# Building Fast Queries on a CSV

Optimizing an algorithm's performance is a useful endeavor.

## Goal:

In this project, I will demonstrate the use of data preprocessing and understanding time complexity.

I will assume that I am working for a company that sells laptops, and I will perform the following tasks:

### Tasks:

* Retrieve a laptop from an inventory list using only it's ID Number.
* Determine if a promotional offer equals the cost of one or two laptops in the inventory.
* Determine the most expensive laptop a customer can afford, given a budget of $D$ dollars.

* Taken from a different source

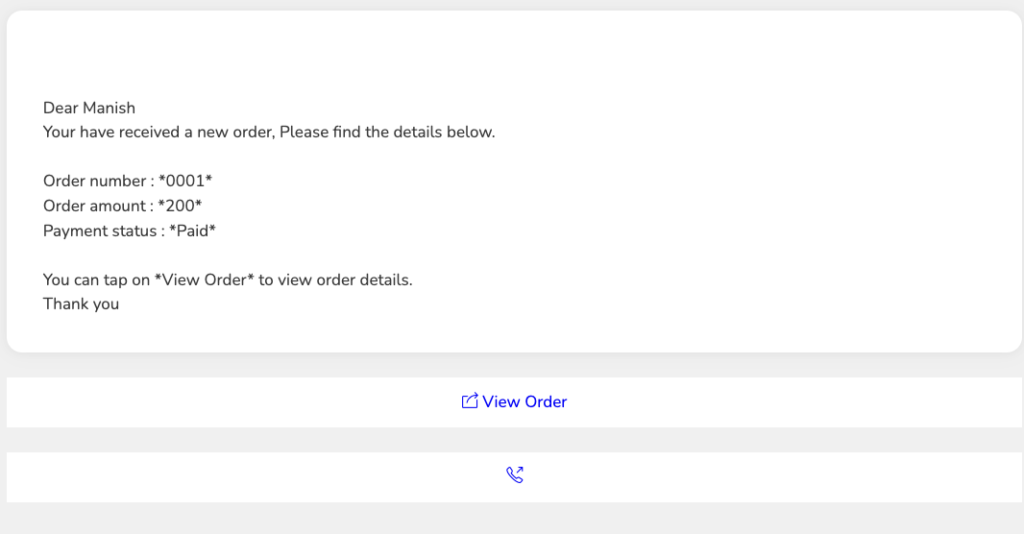The width and height of the screenshot is (1024, 534).
Task: Select the 'received a new order' sentence
Action: point(269,132)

I will use [this laptop dataset here](https://www.kaggle.com/ionaskel/laptop-prices) to complete these tasks.

## Introducing the Data

In [1]:
import csv
import chardet
import time
import random

In [2]:
# Checking the encoding

with open('laptops.csv', mode ='rb') as file:
    raw_bytes = file.read()

chardet.detect(raw_bytes)

{'encoding': 'ISO-8859-1', 'confidence': 0.73, 'language': ''}

The encoding is not UTF.

In [3]:
# Opening the file
with open('laptops.csv', encoding='ISO-8859-1') as file: 
    laptops = list(csv.reader(file))

In [4]:
# Viewing the first row
laptops[0]

['',
 'Company',
 'Product',
 'TypeName',
 'Inches',
 'ScreenResolution',
 'Cpu',
 'Ram',
 'Memory',
 'Gpu',
 'OpSys',
 'Weight',
 'Price_euros']

In [5]:
# Viewing the next five rows
laptops[1:6]

[['1',
  'Apple',
  'MacBook Pro',
  'Ultrabook',
  '13.3',
  'IPS Panel Retina Display 2560x1600',
  'Intel Core i5 2.3GHz',
  '8GB',
  '128GB SSD',
  'Intel Iris Plus Graphics 640',
  'macOS',
  '1.37kg',
  '1339.69'],
 ['2',
  'Apple',
  'Macbook Air',
  'Ultrabook',
  '13.3',
  '1440x900',
  'Intel Core i5 1.8GHz',
  '8GB',
  '128GB Flash Storage',
  'Intel HD Graphics 6000',
  'macOS',
  '1.34kg',
  '898.94'],
 ['3',
  'HP',
  '250 G6',
  'Notebook',
  '15.6',
  'Full HD 1920x1080',
  'Intel Core i5 7200U 2.5GHz',
  '8GB',
  '256GB SSD',
  'Intel HD Graphics 620',
  'No OS',
  '1.86kg',
  '575.00'],
 ['4',
  'Apple',
  'MacBook Pro',
  'Ultrabook',
  '15.4',
  'IPS Panel Retina Display 2880x1800',
  'Intel Core i7 2.7GHz',
  '16GB',
  '512GB SSD',
  'AMD Radeon Pro 455',
  'macOS',
  '1.83kg',
  '2537.45'],
 ['5',
  'Apple',
  'MacBook Pro',
  'Ultrabook',
  '13.3',
  'IPS Panel Retina Display 2560x1600',
  'Intel Core i5 3.1GHz',
  '8GB',
  '256GB SSD',
  'Intel Iris Plus Graphic

In [6]:
# Viewing the type of each variable
for val in laptops[1]:
    print(type(val))

<class 'str'>
<class 'str'>
<class 'str'>
<class 'str'>
<class 'str'>
<class 'str'>
<class 'str'>
<class 'str'>
<class 'str'>
<class 'str'>
<class 'str'>
<class 'str'>
<class 'str'>


I will need to preprocess the data in order to answer the questions.

## Implementing the `Inventory()` Class

Instead of preprocessing the data now, I will instead preprocess it as a class object.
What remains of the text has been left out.